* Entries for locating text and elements
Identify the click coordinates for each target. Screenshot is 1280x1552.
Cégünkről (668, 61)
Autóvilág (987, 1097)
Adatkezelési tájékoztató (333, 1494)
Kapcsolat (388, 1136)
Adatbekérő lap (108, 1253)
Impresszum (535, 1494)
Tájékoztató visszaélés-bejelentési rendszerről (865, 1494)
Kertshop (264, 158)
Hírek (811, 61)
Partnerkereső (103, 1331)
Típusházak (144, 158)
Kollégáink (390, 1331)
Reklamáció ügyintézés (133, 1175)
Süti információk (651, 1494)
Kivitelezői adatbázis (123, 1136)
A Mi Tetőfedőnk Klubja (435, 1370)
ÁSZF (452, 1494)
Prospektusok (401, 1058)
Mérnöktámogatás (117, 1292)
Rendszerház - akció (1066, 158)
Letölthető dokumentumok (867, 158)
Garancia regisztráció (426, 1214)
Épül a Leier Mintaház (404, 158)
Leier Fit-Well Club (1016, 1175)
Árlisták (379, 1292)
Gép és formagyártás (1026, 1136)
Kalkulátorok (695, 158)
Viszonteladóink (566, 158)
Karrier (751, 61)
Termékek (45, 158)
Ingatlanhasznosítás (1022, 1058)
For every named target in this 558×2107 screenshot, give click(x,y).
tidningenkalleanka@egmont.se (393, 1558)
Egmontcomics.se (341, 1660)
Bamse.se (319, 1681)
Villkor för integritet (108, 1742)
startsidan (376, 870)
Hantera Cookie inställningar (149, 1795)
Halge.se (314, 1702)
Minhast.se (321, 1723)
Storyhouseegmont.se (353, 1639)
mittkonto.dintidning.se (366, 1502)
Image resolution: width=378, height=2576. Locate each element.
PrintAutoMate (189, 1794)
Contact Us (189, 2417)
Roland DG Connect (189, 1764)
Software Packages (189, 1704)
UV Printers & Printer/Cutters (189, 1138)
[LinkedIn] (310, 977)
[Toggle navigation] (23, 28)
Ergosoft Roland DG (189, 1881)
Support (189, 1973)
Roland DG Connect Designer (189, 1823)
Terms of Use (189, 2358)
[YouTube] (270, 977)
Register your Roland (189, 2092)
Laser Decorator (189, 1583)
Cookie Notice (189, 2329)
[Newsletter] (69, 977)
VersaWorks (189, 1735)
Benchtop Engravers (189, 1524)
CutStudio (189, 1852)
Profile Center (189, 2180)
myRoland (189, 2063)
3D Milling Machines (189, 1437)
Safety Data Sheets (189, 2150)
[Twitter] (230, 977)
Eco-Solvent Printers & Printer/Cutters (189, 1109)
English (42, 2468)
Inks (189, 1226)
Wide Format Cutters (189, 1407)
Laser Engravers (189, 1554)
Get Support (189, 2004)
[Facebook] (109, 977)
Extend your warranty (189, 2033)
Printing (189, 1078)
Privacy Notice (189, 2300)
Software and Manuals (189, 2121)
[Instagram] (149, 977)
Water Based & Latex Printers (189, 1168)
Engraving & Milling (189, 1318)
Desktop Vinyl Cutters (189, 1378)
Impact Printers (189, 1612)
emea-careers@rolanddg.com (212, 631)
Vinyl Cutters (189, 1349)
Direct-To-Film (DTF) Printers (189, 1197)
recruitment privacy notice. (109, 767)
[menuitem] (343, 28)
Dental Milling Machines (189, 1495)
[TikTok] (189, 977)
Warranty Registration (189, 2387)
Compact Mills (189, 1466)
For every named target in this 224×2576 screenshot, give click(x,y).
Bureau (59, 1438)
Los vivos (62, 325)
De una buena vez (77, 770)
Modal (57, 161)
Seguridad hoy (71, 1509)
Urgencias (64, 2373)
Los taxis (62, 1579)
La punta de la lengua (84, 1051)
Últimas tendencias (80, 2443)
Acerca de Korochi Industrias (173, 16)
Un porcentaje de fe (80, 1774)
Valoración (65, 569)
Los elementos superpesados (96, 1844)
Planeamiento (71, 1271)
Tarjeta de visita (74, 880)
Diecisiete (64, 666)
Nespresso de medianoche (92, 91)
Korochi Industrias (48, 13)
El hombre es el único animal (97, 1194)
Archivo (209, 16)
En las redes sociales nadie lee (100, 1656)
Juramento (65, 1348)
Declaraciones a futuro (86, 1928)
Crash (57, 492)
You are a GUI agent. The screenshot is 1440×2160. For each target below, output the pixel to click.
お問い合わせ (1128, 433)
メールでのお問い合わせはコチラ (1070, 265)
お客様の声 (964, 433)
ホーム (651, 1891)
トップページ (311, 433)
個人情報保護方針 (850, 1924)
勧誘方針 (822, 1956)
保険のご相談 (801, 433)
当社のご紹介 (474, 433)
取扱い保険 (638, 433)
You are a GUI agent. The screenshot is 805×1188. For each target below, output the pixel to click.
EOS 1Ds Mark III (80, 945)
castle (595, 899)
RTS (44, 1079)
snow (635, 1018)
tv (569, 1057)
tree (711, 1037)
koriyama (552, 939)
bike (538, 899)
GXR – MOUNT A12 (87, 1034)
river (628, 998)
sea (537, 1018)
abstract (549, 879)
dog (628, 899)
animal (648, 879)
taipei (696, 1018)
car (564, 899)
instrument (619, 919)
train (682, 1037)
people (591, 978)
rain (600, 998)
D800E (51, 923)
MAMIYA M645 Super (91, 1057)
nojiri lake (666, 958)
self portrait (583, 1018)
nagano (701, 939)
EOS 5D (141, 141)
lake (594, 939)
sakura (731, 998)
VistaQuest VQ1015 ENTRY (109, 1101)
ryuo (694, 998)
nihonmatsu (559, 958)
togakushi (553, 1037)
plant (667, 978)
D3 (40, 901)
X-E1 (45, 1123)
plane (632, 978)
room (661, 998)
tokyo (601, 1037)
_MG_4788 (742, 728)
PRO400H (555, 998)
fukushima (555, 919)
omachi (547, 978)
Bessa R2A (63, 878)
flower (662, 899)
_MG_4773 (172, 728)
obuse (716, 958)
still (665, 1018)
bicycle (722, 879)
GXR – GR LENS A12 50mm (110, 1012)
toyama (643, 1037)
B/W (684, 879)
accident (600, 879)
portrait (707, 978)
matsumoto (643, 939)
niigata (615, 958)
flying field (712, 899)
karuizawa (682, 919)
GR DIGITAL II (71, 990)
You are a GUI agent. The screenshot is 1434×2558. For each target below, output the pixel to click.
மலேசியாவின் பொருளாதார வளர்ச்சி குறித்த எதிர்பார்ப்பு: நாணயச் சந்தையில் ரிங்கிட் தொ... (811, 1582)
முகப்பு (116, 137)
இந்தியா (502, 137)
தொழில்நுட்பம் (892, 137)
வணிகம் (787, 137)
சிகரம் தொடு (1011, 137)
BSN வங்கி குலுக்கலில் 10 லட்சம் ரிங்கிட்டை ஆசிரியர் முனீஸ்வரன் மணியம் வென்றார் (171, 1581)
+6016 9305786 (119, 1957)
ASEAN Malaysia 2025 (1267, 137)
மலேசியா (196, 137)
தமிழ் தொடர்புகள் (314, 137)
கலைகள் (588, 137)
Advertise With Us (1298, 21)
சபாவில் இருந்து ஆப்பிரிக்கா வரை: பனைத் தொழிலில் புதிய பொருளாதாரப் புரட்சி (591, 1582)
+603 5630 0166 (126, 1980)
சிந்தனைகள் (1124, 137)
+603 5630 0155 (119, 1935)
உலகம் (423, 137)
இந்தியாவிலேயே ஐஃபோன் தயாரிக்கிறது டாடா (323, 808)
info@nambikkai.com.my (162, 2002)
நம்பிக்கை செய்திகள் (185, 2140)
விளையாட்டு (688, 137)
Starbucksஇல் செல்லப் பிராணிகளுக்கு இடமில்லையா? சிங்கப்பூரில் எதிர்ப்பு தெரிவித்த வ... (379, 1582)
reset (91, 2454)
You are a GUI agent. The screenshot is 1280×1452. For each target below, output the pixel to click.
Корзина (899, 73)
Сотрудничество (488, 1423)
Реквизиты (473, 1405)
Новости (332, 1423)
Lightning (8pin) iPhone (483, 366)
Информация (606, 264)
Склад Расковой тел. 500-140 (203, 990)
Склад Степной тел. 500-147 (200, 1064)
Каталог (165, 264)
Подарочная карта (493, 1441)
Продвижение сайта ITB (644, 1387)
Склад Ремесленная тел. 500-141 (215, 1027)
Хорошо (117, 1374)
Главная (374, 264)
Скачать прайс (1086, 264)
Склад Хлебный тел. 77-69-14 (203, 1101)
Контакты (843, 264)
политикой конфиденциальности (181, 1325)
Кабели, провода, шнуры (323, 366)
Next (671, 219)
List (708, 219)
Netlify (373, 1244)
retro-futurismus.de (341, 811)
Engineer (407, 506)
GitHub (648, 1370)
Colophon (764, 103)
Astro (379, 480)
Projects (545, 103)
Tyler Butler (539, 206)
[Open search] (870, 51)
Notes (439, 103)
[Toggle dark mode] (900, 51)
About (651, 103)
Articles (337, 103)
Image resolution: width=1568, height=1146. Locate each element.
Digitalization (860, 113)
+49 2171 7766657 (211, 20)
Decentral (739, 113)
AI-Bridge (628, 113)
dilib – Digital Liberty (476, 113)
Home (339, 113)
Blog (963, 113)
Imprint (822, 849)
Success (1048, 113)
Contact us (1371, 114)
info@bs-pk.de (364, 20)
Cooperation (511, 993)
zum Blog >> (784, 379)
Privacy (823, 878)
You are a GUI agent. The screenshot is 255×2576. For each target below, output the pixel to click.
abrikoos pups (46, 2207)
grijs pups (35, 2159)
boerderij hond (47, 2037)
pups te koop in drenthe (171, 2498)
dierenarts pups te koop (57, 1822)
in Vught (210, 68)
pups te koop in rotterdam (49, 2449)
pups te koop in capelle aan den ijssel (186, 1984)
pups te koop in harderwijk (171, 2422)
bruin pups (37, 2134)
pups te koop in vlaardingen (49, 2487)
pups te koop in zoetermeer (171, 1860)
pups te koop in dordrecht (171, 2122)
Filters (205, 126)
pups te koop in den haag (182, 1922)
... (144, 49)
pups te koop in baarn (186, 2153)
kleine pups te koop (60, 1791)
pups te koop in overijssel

* What this task involves
Rewrite the records from the line that contains "mittkonto.dintidning.se (366, 1502)" up to and including the line that contains "English (42, 2468)" as a Markdown table with the columns Number and Line. Number each line in order and leave out any blank lines.

* Response to this task
| Number | Line |
|---|---|
| 1 | mittkonto.dintidning.se (366, 1502) |
| 2 | Image resolution: width=378, height=2576. Locate each element. |
| 3 | PrintAutoMate (189, 1794) |
| 4 | Contact Us (189, 2417) |
| 5 | Roland DG Connect (189, 1764) |
| 6 | Software Packages (189, 1704) |
| 7 | UV Printers & Printer/Cutters (189, 1138) |
| 8 | [LinkedIn] (310, 977) |
| 9 | [Toggle navigation] (23, 28) |
| 10 | Ergosoft Roland DG (189, 1881) |
| 11 | Support (189, 1973) |
| 12 | Roland DG Connect Designer (189, 1823) |
| 13 | Terms of Use (189, 2358) |
| 14 | [YouTube] (270, 977) |
| 15 | Register your Roland (189, 2092) |
| 16 | Laser Decorator (189, 1583) |
| 17 | Cookie Notice (189, 2329) |
| 18 | [Newsletter] (69, 977) |
| 19 | VersaWorks (189, 1735) |
| 20 | Benchtop Engravers (189, 1524) |
| 21 | CutStudio (189, 1852) |
| 22 | Profile Center (189, 2180) |
| 23 | myRoland (189, 2063) |
| 24 | 3D Milling Machines (189, 1437) |
| 25 | Safety Data Sheets (189, 2150) |
| 26 | [Twitter] (230, 977) |
| 27 | Eco-Solvent Printers & Printer/Cutters (189, 1109) |
| 28 | English (42, 2468) |